» **Polecenie**
Przepisz bez zmian wiersze listingu, zaczynając od wiersza zawierającego „Task: Open the color label filter dropdown” i kończąc na wierszu zawierającym „Click the small”. Oba te wiersze mają się znaleźć w odpowiedzi.

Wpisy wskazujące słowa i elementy
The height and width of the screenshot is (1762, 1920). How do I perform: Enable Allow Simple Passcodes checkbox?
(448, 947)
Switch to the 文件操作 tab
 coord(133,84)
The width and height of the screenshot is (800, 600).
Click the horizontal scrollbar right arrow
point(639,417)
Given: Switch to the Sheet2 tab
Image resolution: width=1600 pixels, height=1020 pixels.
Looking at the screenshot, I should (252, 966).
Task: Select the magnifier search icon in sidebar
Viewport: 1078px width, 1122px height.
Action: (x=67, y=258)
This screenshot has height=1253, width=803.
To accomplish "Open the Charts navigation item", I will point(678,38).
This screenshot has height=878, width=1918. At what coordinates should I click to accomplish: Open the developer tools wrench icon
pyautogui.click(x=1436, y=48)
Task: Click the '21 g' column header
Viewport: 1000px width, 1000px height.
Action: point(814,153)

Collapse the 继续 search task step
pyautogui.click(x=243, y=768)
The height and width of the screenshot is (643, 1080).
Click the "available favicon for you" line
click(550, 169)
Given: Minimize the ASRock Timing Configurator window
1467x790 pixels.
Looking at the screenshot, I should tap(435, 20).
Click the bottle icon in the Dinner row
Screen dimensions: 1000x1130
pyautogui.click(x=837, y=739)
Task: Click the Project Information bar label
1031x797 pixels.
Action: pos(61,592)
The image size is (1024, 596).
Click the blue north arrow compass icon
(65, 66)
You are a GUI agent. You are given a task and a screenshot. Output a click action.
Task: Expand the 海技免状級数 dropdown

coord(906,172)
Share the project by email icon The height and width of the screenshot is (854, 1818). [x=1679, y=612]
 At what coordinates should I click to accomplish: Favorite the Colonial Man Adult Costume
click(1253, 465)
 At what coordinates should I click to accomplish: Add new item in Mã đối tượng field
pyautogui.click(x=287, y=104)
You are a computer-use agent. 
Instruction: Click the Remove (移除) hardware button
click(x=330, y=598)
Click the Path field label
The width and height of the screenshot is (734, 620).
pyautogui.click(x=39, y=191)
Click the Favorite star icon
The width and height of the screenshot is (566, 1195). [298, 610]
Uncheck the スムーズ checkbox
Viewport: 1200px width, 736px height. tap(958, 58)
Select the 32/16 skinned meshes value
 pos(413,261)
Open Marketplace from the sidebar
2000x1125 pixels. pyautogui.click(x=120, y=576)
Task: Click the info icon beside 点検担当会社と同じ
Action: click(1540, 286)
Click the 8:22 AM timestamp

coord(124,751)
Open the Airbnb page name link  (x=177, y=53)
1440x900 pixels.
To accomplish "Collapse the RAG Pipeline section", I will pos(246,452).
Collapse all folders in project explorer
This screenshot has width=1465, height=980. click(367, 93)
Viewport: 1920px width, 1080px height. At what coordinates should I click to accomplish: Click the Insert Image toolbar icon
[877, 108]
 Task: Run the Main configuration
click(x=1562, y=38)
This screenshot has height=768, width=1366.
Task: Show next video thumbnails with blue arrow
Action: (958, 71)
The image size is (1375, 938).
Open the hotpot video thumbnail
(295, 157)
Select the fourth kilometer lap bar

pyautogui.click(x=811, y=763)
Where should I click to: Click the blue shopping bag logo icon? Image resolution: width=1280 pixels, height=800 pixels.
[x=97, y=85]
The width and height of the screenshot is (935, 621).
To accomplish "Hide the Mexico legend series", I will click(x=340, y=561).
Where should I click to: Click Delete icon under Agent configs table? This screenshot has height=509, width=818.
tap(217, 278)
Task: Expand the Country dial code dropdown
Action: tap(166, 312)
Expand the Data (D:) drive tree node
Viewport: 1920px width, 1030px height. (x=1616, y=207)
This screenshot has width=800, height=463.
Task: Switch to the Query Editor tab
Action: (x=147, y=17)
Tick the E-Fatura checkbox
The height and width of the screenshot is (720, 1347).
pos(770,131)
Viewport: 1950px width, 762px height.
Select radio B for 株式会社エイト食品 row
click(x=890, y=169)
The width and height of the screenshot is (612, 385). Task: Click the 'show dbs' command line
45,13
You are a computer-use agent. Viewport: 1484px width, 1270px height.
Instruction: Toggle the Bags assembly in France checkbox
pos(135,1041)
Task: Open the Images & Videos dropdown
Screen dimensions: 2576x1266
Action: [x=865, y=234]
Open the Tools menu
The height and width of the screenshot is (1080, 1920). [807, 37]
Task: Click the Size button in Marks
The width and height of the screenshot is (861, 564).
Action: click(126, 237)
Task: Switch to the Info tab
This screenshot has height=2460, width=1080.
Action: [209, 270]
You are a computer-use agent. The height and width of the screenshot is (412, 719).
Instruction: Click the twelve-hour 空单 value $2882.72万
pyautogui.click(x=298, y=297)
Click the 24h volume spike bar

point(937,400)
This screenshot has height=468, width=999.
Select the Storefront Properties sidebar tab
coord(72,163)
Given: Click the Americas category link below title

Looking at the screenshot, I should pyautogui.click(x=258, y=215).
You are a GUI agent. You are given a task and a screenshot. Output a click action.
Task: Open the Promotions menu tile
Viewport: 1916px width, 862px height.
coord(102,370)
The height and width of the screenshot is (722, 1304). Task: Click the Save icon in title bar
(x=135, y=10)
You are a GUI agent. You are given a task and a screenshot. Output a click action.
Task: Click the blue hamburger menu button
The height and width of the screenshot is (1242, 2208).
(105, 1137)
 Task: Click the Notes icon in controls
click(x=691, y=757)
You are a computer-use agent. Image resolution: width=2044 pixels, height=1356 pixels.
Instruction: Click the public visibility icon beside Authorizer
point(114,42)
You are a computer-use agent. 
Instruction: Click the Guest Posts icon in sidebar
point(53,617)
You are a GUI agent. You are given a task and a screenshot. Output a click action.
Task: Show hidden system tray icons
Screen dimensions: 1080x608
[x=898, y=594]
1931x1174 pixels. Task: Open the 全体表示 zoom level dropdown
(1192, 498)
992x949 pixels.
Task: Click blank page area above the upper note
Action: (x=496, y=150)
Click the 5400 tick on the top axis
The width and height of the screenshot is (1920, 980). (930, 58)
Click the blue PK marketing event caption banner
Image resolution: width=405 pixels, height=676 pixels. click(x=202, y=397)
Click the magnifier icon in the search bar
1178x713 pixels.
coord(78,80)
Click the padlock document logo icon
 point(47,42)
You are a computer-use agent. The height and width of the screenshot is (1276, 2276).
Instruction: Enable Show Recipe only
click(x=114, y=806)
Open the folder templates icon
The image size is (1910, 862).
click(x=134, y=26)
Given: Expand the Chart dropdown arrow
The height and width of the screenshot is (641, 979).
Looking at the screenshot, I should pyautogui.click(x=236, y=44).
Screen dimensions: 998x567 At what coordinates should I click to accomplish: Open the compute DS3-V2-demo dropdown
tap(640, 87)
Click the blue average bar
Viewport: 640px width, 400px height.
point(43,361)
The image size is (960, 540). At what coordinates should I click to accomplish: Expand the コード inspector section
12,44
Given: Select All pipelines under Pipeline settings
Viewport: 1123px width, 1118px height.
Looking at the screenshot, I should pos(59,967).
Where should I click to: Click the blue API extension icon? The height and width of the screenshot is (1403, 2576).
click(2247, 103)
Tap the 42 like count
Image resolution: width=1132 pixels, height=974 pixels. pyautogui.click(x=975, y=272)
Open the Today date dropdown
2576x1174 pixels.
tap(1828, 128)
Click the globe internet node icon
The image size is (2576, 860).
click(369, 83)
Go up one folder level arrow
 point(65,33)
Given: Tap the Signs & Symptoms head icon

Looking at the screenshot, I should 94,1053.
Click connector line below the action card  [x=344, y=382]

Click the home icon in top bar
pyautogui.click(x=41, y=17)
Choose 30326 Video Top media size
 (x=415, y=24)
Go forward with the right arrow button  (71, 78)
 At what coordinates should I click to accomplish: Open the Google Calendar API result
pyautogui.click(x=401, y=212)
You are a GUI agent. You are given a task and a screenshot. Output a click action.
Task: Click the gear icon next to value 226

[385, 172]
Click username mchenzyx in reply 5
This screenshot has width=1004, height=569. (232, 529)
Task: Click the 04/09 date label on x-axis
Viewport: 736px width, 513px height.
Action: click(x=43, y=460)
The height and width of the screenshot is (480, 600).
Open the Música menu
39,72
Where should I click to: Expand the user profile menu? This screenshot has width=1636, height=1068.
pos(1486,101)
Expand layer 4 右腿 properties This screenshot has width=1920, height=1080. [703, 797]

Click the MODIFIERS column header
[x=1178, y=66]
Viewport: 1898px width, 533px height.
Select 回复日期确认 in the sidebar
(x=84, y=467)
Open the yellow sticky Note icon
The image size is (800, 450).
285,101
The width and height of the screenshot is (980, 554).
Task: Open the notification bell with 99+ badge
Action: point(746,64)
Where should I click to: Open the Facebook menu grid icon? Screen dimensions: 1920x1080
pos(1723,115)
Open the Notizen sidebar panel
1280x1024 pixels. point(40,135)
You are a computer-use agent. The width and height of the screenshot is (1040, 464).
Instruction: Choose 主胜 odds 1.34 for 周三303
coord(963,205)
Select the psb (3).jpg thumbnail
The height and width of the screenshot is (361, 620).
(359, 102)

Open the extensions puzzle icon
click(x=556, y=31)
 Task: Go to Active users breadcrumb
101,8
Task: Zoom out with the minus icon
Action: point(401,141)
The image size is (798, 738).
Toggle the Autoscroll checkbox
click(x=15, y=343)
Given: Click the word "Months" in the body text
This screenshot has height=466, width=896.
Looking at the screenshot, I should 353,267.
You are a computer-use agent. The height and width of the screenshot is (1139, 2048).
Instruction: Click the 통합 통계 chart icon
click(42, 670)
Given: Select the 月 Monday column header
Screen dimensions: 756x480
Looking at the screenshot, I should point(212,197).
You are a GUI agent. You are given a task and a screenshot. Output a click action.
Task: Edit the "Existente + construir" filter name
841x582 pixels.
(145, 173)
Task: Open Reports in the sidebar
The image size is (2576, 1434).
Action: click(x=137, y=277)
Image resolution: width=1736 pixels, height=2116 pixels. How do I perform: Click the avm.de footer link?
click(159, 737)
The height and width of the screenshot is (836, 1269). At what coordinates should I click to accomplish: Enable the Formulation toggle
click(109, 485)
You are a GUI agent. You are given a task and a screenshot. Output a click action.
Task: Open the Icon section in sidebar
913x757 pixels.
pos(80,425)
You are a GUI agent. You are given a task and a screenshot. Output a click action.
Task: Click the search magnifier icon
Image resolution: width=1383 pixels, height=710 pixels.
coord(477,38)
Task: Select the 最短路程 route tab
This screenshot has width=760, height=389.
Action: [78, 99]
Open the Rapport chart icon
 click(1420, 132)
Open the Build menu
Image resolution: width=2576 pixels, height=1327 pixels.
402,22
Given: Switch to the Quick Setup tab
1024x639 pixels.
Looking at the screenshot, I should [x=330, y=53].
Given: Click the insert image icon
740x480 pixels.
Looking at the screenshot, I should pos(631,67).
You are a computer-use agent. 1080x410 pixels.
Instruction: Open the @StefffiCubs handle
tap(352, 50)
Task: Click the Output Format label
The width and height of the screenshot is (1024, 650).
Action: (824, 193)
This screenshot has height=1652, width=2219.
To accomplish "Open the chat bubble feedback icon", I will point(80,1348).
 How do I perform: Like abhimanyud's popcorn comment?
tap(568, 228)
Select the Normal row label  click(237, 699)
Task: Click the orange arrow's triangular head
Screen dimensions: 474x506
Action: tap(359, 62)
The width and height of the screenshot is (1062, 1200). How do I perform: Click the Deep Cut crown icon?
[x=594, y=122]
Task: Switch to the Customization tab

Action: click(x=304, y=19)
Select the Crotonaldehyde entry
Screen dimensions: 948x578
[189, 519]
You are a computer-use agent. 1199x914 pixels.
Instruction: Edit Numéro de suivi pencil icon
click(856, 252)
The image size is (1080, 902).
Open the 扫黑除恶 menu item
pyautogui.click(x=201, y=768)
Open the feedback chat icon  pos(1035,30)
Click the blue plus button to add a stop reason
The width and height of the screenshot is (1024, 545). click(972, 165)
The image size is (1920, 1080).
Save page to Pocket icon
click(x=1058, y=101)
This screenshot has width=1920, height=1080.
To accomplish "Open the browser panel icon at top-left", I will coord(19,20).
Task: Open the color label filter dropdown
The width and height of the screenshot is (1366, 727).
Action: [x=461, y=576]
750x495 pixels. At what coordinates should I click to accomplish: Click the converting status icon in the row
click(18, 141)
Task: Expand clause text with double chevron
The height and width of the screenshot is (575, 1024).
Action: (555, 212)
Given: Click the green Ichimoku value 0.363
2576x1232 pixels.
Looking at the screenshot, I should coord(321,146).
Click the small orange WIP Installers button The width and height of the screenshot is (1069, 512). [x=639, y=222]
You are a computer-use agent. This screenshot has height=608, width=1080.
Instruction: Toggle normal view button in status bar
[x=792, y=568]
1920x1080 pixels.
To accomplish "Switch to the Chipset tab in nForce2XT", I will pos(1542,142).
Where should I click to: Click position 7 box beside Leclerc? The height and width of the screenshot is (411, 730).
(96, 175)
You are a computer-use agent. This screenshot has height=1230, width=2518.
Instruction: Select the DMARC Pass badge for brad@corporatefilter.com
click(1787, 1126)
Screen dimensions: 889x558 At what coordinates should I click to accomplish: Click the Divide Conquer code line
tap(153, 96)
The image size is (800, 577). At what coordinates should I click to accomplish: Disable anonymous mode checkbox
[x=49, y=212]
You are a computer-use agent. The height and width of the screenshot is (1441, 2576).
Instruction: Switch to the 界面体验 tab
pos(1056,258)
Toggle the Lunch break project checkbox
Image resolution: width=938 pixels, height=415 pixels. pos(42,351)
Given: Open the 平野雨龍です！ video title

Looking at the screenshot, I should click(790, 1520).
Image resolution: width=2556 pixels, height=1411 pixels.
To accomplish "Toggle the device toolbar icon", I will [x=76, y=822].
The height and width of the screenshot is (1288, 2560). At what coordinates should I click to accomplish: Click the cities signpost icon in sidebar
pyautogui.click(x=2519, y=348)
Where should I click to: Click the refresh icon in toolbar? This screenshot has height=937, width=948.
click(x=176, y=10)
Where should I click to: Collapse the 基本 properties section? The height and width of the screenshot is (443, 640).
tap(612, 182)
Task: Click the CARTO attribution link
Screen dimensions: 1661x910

» **Wynik zadania**
Task: Open the color label filter dropdown
The width and height of the screenshot is (1366, 727).
Action: [x=461, y=576]
750x495 pixels. At what coordinates should I click to accomplish: Click the converting status icon in the row
click(18, 141)
Task: Expand clause text with double chevron
The height and width of the screenshot is (575, 1024).
Action: (555, 212)
Given: Click the green Ichimoku value 0.363
2576x1232 pixels.
Looking at the screenshot, I should coord(321,146).
Click the small orange WIP Installers button The width and height of the screenshot is (1069, 512). [x=639, y=222]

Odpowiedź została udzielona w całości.